### THE DATA
-=-=-

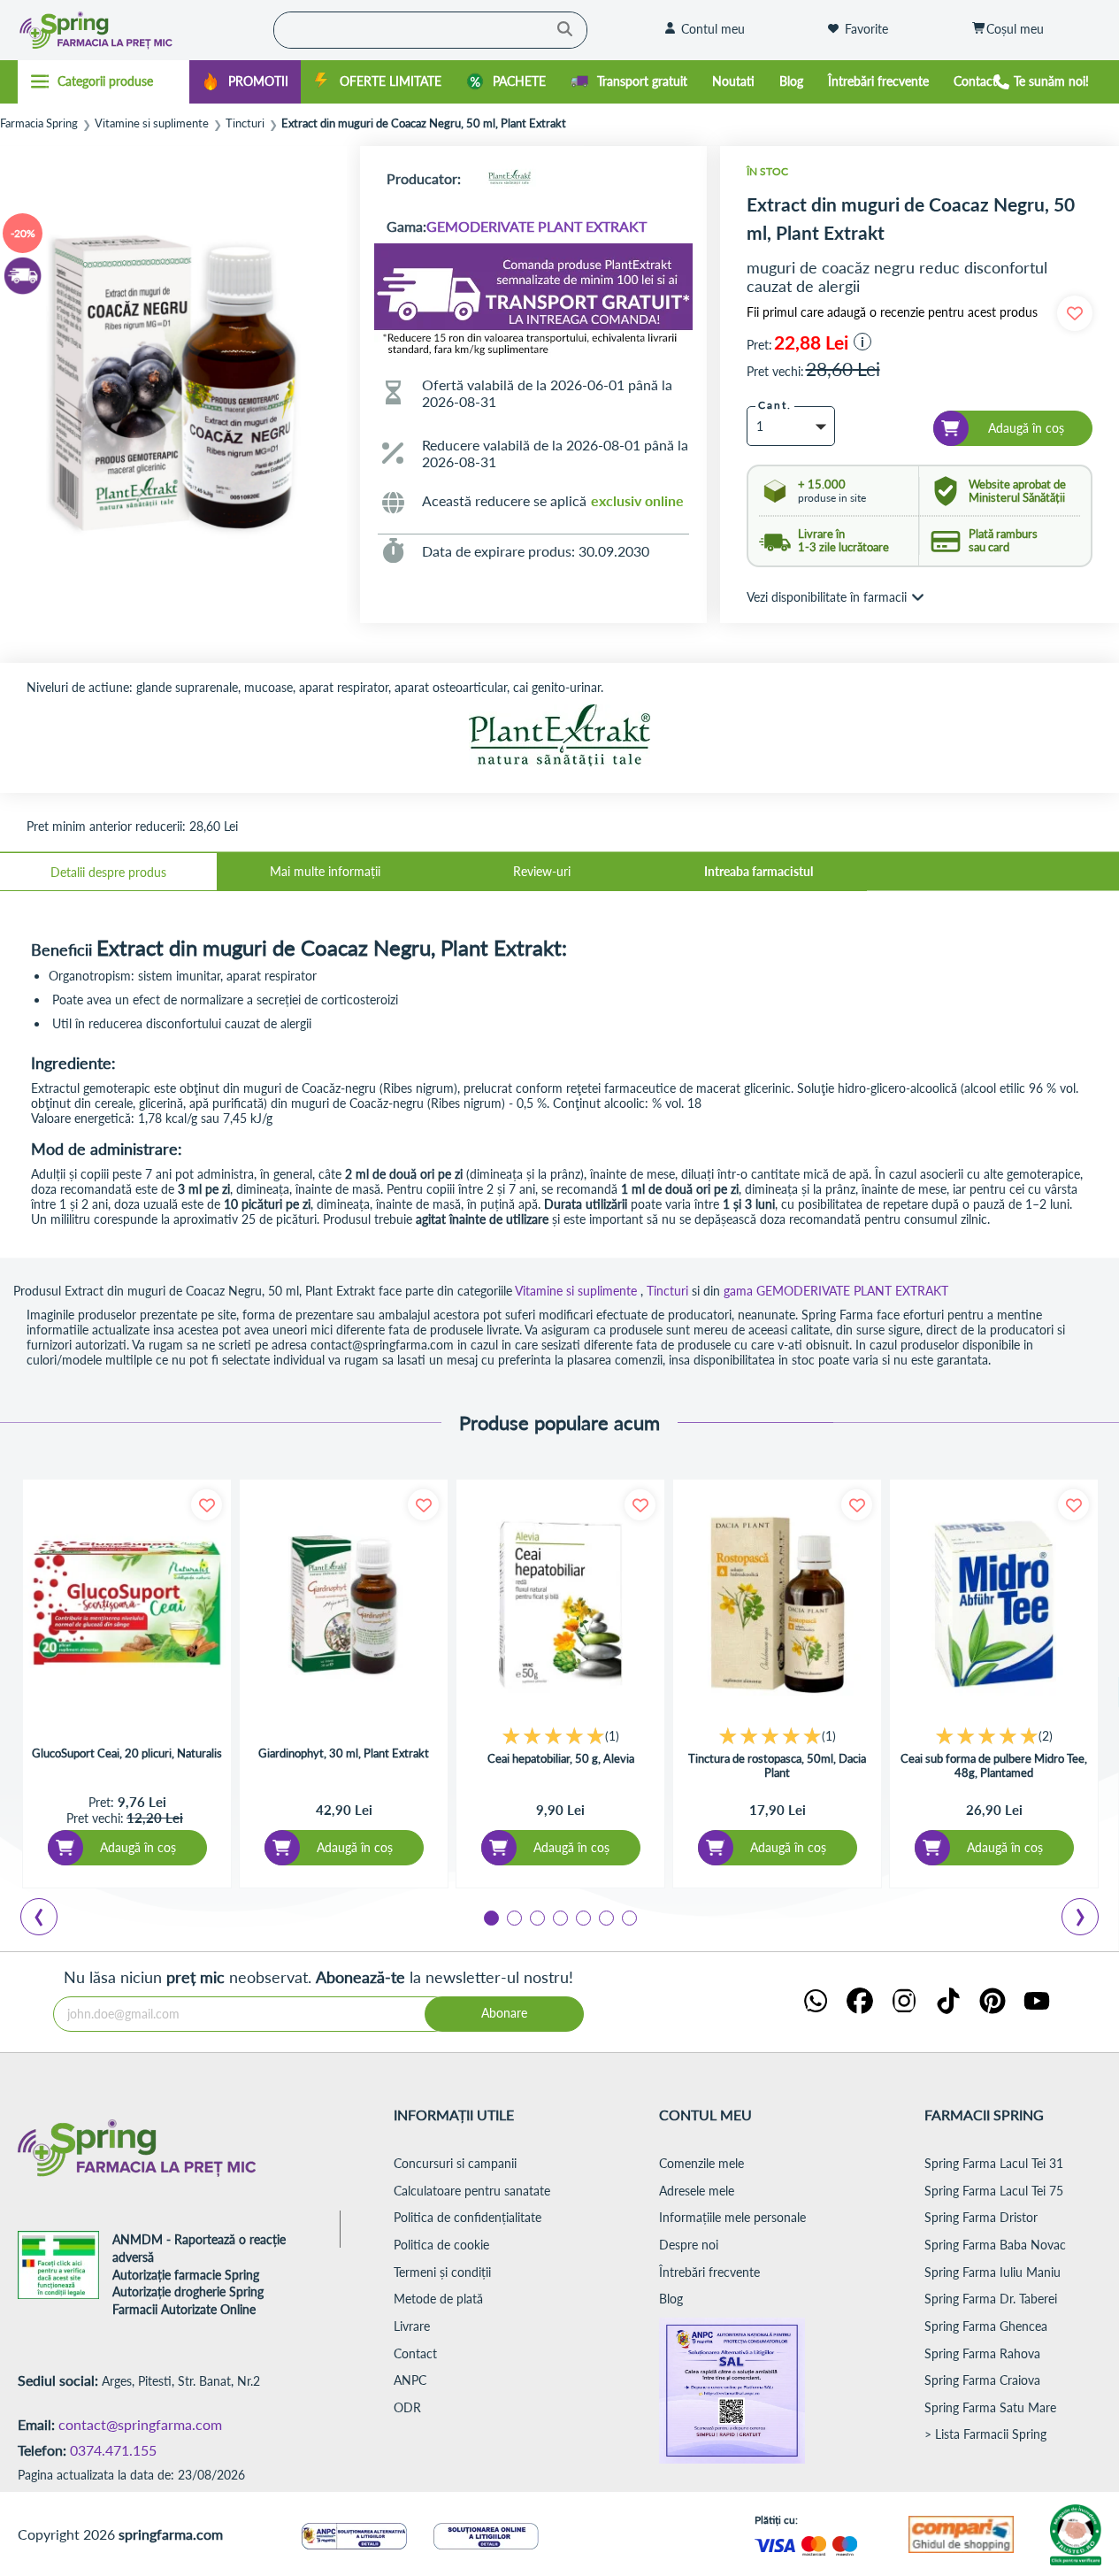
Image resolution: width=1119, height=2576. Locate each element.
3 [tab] (536, 1917)
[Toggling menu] (103, 81)
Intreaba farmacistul (758, 871)
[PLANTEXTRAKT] (509, 178)
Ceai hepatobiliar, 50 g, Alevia (560, 1758)
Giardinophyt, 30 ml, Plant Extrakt (343, 1753)
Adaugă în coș (138, 1847)
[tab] (108, 871)
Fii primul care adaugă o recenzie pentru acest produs (892, 312)
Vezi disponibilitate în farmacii (827, 596)
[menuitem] (245, 82)
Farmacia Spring (39, 123)
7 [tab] (628, 1917)
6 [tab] (605, 1917)
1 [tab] (490, 1917)
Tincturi (245, 123)
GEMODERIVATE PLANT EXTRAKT (536, 226)
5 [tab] (582, 1917)
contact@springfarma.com (140, 2424)
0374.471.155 (113, 2449)
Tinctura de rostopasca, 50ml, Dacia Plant (777, 1765)
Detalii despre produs (108, 872)
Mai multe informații (325, 871)
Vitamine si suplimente (152, 123)
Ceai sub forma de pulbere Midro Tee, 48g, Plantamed (994, 1765)
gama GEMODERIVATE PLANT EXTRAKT (836, 1290)
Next (1084, 1919)
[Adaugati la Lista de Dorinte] (206, 1504)
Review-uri (542, 871)
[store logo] (130, 30)
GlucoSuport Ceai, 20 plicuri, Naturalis (127, 1753)
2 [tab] (513, 1917)
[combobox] (430, 30)
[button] (862, 341)
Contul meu (713, 28)
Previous (49, 1919)
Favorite (866, 28)
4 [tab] (559, 1917)
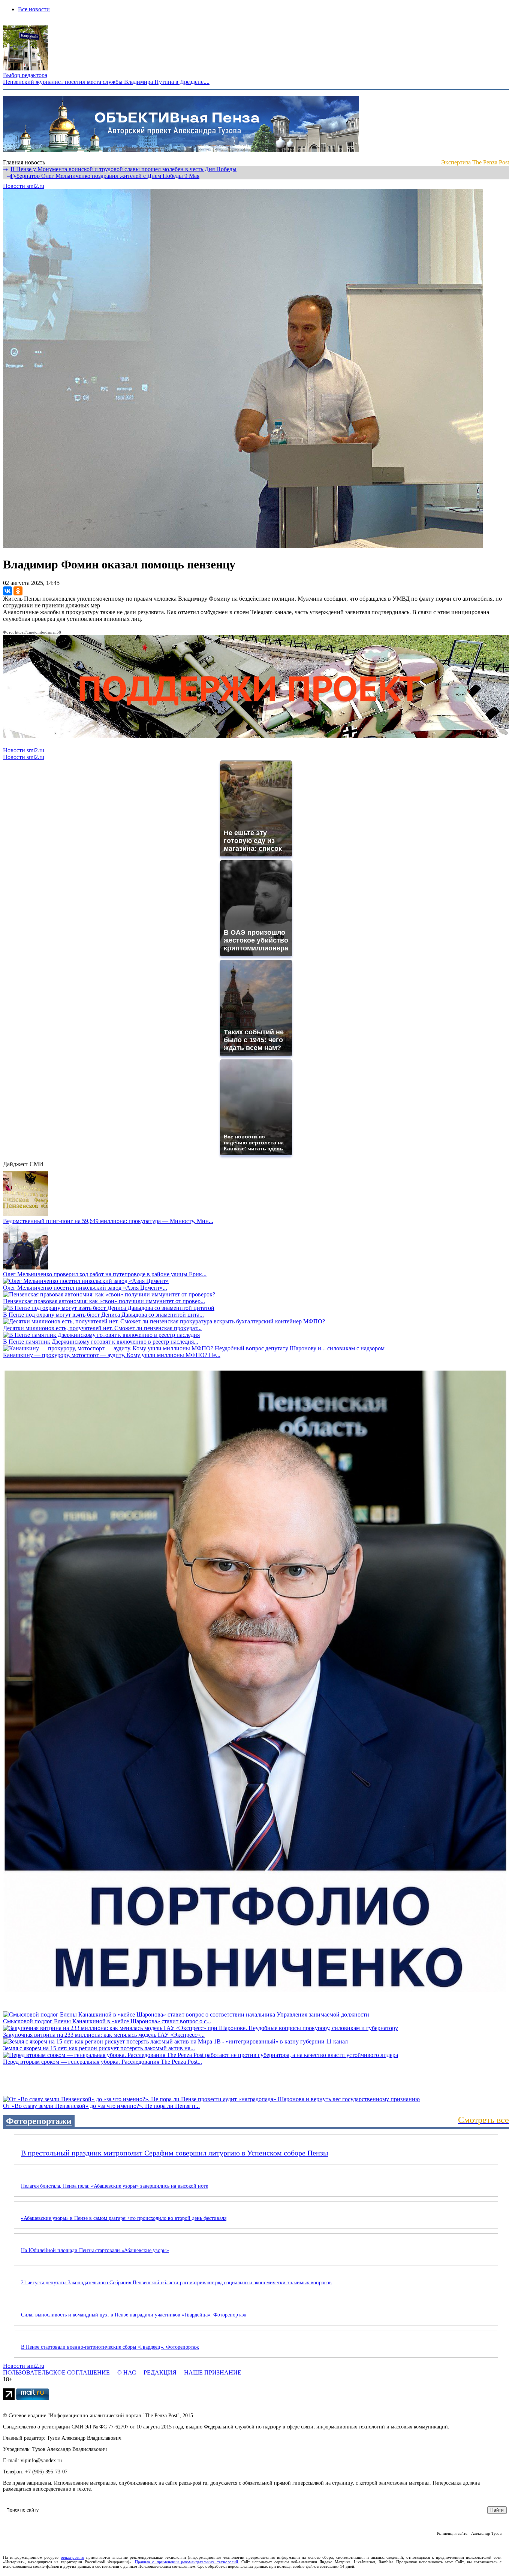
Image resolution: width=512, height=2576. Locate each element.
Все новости (34, 9)
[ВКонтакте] (7, 590)
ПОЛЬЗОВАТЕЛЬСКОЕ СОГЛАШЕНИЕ (56, 2372)
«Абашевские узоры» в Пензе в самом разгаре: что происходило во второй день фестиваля (123, 2218)
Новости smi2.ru (23, 186)
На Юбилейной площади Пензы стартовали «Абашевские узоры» (95, 2250)
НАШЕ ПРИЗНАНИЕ (212, 2372)
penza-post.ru (72, 2557)
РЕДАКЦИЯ (160, 2372)
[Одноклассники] (17, 590)
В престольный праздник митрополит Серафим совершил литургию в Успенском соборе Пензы (174, 2153)
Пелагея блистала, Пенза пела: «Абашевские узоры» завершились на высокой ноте (114, 2186)
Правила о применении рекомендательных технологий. (187, 2562)
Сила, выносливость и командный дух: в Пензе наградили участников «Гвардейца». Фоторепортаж (133, 2315)
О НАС (126, 2372)
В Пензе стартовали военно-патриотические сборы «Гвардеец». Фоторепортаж (110, 2347)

-=-=-

### INSTRUCTIONS TO FOLLOW
Print the lines from the one containing "НАШЕ ПРИЗНАНИЕ (212, 2372)" through the end of the material, word for word, and nothing else.

### EXERCISE SOLUTION
НАШЕ ПРИЗНАНИЕ (212, 2372)
penza-post.ru (72, 2557)
РЕДАКЦИЯ (160, 2372)
[Одноклассники] (17, 590)
В престольный праздник митрополит Серафим совершил литургию в Успенском соборе Пензы (174, 2153)
Пелагея блистала, Пенза пела: «Абашевские узоры» завершились на высокой ноте (114, 2186)
Правила о применении рекомендательных технологий. (187, 2562)
Сила, выносливость и командный дух: в Пензе наградили участников «Гвардейца». Фоторепортаж (133, 2315)
О НАС (126, 2372)
В Пензе стартовали военно-патриотические сборы «Гвардеец». Фоторепортаж (110, 2347)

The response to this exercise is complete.